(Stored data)
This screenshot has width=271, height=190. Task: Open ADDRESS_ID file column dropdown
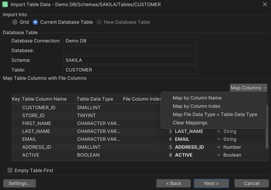[219, 147]
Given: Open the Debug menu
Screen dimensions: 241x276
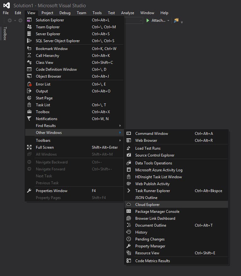Looking at the screenshot, I should pos(65,13).
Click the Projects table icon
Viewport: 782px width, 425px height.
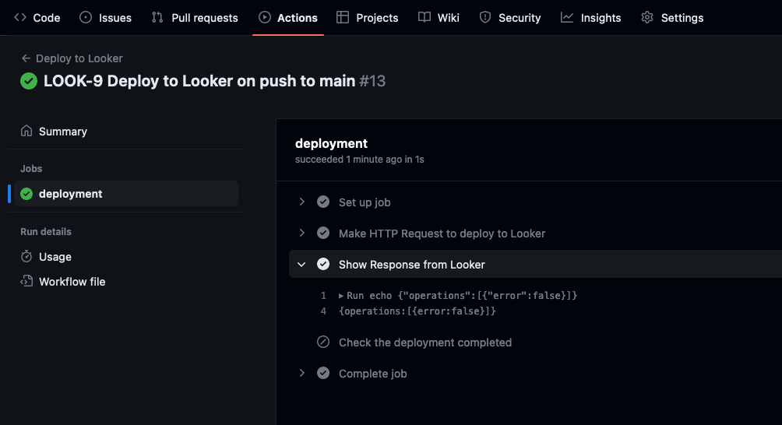tap(343, 17)
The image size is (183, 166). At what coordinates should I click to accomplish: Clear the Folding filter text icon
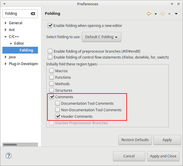(x=33, y=14)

Exercise details
Transcribe the span of lines that runs from the line with "Click the Projects table icon" to the end of the data, both ends included, exactly, with nothing else and no pictures.

Solution for this task
Click the Projects table icon
Viewport: 782px width, 425px height.
tap(343, 17)
The image size is (183, 166). At what coordinates should I click to accomplish: Clear the Folding filter text icon
(x=33, y=14)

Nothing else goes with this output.